[Saved data entries]
Content starts

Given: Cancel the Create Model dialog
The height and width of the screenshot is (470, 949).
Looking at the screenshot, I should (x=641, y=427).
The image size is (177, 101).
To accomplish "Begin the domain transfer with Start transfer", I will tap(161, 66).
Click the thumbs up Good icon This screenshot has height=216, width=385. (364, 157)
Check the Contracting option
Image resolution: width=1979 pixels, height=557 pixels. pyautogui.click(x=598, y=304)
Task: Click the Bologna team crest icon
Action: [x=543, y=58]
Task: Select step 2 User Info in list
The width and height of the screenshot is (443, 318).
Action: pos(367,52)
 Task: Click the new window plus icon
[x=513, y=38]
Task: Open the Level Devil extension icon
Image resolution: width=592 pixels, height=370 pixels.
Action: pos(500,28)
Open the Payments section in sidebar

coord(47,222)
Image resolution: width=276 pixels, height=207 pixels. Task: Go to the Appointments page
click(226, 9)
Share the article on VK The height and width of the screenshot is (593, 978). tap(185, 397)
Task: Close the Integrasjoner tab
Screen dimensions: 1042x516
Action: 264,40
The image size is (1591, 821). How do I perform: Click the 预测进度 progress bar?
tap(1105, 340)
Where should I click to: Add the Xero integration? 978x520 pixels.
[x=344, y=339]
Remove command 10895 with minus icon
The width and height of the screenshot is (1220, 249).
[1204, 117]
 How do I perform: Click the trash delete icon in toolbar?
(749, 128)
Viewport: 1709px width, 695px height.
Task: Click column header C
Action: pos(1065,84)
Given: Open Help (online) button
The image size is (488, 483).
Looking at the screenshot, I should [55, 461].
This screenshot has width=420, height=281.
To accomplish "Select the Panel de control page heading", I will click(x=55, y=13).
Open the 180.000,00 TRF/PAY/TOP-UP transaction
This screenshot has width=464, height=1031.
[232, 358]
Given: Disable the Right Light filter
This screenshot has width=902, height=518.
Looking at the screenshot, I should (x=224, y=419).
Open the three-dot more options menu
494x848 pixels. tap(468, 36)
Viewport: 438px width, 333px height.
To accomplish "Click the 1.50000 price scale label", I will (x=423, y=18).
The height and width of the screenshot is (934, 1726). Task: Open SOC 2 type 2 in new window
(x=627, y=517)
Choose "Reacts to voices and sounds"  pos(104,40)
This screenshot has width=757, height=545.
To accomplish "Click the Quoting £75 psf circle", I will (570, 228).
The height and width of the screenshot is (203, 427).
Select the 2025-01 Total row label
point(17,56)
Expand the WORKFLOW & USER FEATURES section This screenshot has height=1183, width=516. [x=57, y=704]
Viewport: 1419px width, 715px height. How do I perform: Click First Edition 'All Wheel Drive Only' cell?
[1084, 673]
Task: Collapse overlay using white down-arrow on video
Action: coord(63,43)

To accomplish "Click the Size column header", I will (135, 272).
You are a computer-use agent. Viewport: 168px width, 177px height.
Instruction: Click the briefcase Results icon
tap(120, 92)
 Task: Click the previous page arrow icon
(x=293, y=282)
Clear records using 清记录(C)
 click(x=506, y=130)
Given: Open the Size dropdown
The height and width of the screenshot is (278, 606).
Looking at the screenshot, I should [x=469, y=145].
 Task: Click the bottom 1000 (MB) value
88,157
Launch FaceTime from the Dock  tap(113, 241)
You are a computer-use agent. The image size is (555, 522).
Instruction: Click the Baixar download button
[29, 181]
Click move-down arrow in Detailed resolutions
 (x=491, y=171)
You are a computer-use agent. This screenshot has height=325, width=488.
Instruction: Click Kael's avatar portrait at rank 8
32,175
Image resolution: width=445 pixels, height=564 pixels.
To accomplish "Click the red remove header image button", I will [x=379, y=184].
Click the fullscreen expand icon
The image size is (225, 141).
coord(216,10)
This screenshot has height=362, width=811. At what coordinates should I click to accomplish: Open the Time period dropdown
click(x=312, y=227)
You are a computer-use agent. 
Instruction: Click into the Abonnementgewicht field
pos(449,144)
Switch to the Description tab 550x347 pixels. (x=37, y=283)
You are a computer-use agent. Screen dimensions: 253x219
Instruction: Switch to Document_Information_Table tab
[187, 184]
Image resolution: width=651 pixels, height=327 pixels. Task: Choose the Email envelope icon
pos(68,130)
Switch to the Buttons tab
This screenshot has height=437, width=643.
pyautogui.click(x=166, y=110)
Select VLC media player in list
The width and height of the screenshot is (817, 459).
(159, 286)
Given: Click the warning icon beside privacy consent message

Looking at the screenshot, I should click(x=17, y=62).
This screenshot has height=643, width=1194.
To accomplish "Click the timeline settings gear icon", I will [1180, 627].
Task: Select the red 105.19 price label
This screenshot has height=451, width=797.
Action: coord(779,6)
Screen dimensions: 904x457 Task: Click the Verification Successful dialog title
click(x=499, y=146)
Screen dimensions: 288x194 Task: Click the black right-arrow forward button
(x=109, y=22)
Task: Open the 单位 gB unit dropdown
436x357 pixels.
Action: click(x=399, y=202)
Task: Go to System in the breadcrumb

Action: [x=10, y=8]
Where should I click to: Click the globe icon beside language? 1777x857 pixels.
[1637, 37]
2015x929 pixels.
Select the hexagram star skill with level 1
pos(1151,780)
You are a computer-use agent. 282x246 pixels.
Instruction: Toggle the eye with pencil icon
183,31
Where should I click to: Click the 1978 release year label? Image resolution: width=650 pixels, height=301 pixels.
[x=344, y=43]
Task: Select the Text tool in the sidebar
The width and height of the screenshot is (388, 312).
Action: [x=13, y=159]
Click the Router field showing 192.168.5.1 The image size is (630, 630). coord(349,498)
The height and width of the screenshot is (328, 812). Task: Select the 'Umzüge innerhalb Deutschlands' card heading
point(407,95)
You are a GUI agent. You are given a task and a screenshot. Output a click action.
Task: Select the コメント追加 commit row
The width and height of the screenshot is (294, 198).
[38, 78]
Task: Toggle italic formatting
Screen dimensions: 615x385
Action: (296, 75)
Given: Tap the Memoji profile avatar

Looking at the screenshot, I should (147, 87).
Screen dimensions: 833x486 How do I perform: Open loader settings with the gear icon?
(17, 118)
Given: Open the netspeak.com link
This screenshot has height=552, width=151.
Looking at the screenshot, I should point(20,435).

Content ends

[TASK REQUIREMENTS] Copy out the range of lines above starting at the line with "Instruction: Toggle the eye with pencil icon" and ending at the line with "Given: Open the netspeak.com link", exactly and including both.

[WRITTEN ANSWER]
Instruction: Toggle the eye with pencil icon
183,31
Where should I click to: Click the 1978 release year label? Image resolution: width=650 pixels, height=301 pixels.
[x=344, y=43]
Task: Select the Text tool in the sidebar
The width and height of the screenshot is (388, 312).
Action: [x=13, y=159]
Click the Router field showing 192.168.5.1 The image size is (630, 630). coord(349,498)
The height and width of the screenshot is (328, 812). Task: Select the 'Umzüge innerhalb Deutschlands' card heading
point(407,95)
You are a GUI agent. You are given a task and a screenshot. Output a click action.
Task: Select the コメント追加 commit row
The width and height of the screenshot is (294, 198).
[38, 78]
Task: Toggle italic formatting
Screen dimensions: 615x385
Action: (296, 75)
Given: Tap the Memoji profile avatar

Looking at the screenshot, I should (147, 87).
Screen dimensions: 833x486 How do I perform: Open loader settings with the gear icon?
(17, 118)
Given: Open the netspeak.com link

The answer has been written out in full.